-- RECORDS FOR THE TASK follows --
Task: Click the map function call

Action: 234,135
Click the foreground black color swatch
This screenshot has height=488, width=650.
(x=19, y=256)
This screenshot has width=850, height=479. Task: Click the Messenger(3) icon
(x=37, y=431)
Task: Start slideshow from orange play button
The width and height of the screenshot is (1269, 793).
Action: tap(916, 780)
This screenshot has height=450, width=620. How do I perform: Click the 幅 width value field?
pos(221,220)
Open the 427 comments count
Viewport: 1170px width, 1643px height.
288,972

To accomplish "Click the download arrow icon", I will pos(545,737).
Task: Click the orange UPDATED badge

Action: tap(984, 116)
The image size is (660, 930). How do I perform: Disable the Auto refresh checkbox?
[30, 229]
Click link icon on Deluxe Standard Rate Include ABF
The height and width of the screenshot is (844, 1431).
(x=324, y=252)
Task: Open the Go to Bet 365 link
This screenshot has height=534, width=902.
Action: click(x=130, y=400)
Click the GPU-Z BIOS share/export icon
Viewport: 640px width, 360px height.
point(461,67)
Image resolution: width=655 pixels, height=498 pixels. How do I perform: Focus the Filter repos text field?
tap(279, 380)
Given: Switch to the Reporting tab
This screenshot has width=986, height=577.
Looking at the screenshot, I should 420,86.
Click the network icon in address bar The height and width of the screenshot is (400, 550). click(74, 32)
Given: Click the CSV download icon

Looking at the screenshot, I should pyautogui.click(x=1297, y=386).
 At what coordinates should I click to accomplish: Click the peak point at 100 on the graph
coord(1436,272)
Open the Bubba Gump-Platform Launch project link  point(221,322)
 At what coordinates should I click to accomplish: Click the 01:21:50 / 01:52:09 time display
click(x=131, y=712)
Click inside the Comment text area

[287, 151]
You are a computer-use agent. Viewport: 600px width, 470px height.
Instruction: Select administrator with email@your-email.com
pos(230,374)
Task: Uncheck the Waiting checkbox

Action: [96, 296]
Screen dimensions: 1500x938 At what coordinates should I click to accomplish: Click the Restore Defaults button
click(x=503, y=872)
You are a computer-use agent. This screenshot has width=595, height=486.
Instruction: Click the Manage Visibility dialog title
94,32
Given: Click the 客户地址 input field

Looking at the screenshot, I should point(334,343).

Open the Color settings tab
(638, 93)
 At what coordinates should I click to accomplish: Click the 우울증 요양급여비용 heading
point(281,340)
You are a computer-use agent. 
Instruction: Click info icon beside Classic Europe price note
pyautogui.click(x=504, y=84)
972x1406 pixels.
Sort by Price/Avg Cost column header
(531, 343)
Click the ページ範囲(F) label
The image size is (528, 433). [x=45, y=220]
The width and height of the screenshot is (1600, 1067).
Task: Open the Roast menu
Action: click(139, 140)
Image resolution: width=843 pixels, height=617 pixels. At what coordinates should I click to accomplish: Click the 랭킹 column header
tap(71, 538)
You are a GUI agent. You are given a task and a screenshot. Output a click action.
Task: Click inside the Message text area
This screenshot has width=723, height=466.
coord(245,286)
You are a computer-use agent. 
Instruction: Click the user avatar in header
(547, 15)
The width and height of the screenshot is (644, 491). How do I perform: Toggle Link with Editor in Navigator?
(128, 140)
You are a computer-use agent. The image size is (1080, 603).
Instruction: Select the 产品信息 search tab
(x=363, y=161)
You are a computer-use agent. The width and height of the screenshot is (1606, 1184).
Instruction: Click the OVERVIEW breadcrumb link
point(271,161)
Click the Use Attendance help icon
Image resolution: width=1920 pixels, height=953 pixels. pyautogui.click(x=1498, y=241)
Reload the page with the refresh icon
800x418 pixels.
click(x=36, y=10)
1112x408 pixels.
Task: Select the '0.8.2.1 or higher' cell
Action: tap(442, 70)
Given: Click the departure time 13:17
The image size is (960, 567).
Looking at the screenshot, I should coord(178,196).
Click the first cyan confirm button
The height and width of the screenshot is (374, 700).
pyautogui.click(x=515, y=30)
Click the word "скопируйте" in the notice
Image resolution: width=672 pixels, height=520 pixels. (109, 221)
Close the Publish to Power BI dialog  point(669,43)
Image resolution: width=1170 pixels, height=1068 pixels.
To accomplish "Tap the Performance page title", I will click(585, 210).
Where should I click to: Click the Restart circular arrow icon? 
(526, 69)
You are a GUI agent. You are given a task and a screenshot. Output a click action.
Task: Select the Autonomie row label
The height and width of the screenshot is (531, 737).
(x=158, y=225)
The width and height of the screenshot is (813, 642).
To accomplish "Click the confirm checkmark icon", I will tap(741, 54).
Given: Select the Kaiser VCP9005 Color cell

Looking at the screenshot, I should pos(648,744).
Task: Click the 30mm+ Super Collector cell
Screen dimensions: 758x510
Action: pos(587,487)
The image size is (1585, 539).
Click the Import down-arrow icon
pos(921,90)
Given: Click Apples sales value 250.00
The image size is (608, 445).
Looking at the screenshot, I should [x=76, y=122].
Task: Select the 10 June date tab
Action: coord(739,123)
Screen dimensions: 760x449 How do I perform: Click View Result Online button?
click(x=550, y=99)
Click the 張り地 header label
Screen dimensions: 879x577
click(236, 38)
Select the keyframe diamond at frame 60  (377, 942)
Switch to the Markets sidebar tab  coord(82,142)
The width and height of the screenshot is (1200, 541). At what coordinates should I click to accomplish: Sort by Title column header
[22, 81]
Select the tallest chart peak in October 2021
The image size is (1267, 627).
-- RECORDS FOR THE TASK concluded --
--- TASK REQUIREMENTS ---
Set down exactly the lines of the data above, beginning with the line that has "Task: Open the Go to Bet 365 link" and ending with the line that has "Given: Switch to the Reporting tab", and no others.

--- EXERCISE RESPONSE ---
Task: Open the Go to Bet 365 link
This screenshot has height=534, width=902.
Action: click(x=130, y=400)
Click the GPU-Z BIOS share/export icon
Viewport: 640px width, 360px height.
point(461,67)
Image resolution: width=655 pixels, height=498 pixels. How do I perform: Focus the Filter repos text field?
tap(279, 380)
Given: Switch to the Reporting tab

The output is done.